Reading text Block Start

Use of Generative AI in Internal Medicine
Requires strong safeguards to maintain the security of patient data.
Machine learning, the use of self-adjusting computer-generated algorithms to recognise patterns in bodies of data, is widely known as artificial intelligence (AI).
Generative AI, like all AI, relies on pattern recognition but is a step up from earlier forms of AI by its use of “large language models” to scan enormous bodies of data for whole phrases and concepts rather than just single words. Examples of generative AI include Open AI’s ChatGPT series and Google’s Bard.
The true uniqueness of generative AI and the reason that it is described as “generative” is because it has the ability to create text, images and other content from the data on which it has been trained, which in practice includes much of the internet.
However this data is uncurated, meaning that outdated, biased and untrue information is often included in the data being analysed by the generative AI algorithms.

Reading text Block End

[Tasks to complete]
a. In the text on generative AI in internal medicine, rewrite the passage from "Generative AI, like" up to and including "generative AI algorithms.", swapping "pattern recognition" for "pattern matching".
b. According to the text on generative AI in internal medicine, what kinds of information often end up in the uncurated data? List all of them.

Data for review Block Start

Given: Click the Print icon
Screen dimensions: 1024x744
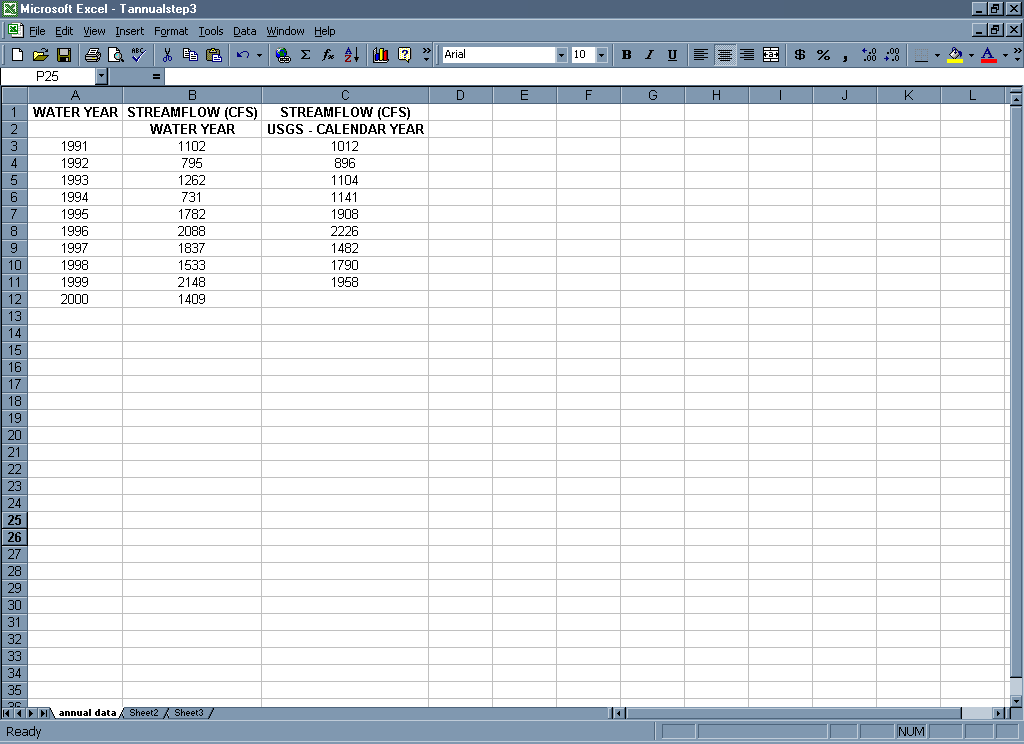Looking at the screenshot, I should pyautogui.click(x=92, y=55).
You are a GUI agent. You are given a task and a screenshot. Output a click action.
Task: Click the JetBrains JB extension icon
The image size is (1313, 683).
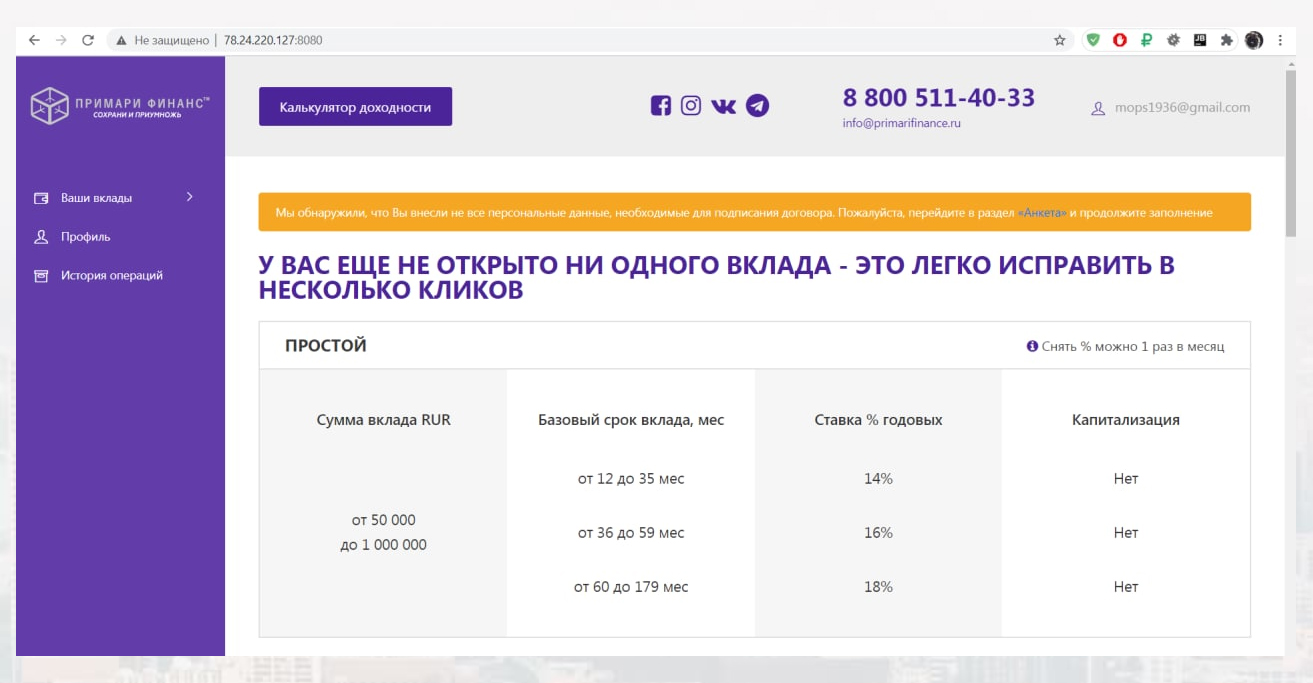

Data for review Block End

[Responses by item number]
a.
Generative AI, like all AI, relies on pattern matching but is a step up from earlier forms of AI by its use of “large language models” to scan enormous bodies of data for whole phrases and concepts rather than just single words. Examples of generative AI include Open AI’s ChatGPT series and Google’s Bard.
The true uniqueness of generative AI and the reason that it is described as “generative” is because it has the ability to create text, images and other content from the data on which it has been trained, which in practice includes much of the internet.
However this data is uncurated, meaning that outdated, biased and untrue information is often included in the data being analysed by the generative AI algorithms.

b. Outdated, biased and untrue information